Cầu Ngang is a commune (xã) of Vĩnh Long Province, Vietnam.

==Geography==
Cầu Ngang Commune is situated 8 km from the East Sea, with the following geographical boundaries:
- To the east, it borders Mỹ Long.
- To the west, it borders Nhị Trường.
- To the south, it borders Hiệp Mỹ.
- To the north, it borders Vinh Kim.

Cầu Ngang Commune covers an area of 35.32 km²; as of 2025, it has a population of 28,986 people, resulting in a population density of approximately 821 people/km².

==Administration==
Cầu Ngang Commune is divided into 18 hamlets: Bào Sen, Bờ Kinh 1, Bờ Kinh 2, Cẩm Hương, Hòa Hưng, Hòa Thịnh, Minh Thuận A, Minh Thuận B, Mỹ Cẩm A, Mỹ Cẩm B, Nô Công, Rạch, Sóc Chùa, Sóc Hoang, Thuận An, Thuận Hiệp, Thủy Hòa, and Trà Kim.

==History==
On November 23, 1991, the Government Organization Committee issued a Decision regarding the establishment of Cầu Ngang Town, based on the adjustment of a portion of the area and population of Mỹ Hòa Commune.
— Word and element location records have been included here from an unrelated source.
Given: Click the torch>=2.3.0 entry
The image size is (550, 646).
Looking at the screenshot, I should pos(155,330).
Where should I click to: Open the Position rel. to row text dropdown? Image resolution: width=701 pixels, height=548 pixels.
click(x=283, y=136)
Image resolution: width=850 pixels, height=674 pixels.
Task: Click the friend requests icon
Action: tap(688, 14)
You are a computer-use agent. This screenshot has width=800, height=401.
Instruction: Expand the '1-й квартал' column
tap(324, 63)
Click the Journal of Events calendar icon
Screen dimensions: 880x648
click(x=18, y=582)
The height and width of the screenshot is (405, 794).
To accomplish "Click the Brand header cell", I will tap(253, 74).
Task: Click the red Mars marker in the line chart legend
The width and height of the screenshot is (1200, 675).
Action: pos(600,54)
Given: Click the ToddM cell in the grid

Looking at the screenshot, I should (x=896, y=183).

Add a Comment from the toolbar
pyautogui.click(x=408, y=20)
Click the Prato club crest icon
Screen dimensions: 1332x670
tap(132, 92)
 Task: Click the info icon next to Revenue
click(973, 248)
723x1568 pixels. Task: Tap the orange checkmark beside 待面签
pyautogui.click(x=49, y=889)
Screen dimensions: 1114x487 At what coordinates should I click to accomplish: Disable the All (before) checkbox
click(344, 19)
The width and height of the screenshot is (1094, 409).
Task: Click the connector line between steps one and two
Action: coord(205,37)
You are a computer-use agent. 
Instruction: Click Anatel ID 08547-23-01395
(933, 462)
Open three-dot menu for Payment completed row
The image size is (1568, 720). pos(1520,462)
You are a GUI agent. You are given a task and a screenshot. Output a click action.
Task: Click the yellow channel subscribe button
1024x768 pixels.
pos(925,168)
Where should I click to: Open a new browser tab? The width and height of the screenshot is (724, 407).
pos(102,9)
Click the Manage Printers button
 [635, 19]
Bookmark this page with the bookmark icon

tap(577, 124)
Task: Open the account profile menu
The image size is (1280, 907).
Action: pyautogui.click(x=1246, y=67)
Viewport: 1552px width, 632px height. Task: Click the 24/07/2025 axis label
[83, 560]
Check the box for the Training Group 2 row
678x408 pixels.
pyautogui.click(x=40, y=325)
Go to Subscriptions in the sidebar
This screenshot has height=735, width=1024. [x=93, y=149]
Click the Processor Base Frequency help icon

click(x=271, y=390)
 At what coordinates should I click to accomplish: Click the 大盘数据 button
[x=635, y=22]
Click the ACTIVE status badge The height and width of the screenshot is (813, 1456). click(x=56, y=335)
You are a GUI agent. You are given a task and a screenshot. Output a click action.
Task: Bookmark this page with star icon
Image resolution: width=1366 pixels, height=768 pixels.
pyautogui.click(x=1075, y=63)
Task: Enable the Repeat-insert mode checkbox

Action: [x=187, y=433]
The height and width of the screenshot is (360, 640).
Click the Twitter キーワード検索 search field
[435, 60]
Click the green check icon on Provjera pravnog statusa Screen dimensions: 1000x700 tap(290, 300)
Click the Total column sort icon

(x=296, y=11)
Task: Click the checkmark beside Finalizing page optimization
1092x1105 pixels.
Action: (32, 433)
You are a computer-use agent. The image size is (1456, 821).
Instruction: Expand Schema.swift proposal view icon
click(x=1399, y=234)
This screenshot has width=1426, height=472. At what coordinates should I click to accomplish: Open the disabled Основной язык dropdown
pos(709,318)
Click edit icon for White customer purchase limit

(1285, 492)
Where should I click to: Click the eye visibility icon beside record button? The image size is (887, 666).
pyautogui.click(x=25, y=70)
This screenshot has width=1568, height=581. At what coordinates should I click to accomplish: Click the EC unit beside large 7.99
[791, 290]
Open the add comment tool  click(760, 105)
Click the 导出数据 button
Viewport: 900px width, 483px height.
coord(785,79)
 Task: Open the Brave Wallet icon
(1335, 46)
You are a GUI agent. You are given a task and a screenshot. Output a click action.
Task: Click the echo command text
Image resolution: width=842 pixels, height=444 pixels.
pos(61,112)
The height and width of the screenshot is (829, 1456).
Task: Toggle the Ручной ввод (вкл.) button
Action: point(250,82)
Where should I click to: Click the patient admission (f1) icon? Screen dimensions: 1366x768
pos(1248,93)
On October 15, 2019, the People's Council of Trà Vinh Province issued Resolution 157/NQ-HĐND regarding the merger of Thống Nhất Hamlet into Mỹ Cẩm A Hamlet.

Cầu Ngang Town is divided into three hamlets: Minh Thuận A, Minh Thuận B, and Mỹ Cẩm A.

On June 16, 2025, the National Assembly Standing Committee issued Resolution No. 1687/NQ-UBTVQH15 regarding the reorganization of commune-level administrative units in Vĩnh Long Province in 2025. Accordingly, the entire natural area and population of Cau Ngang Town, along with the communes of My Hoa and Thuan Hoa, were consolidated to form a new commune named Cau Ngang Commune.

Following the merger, Cau Ngang Commune encompasses a natural area of 35.32 km² and has a population of 28,986 people.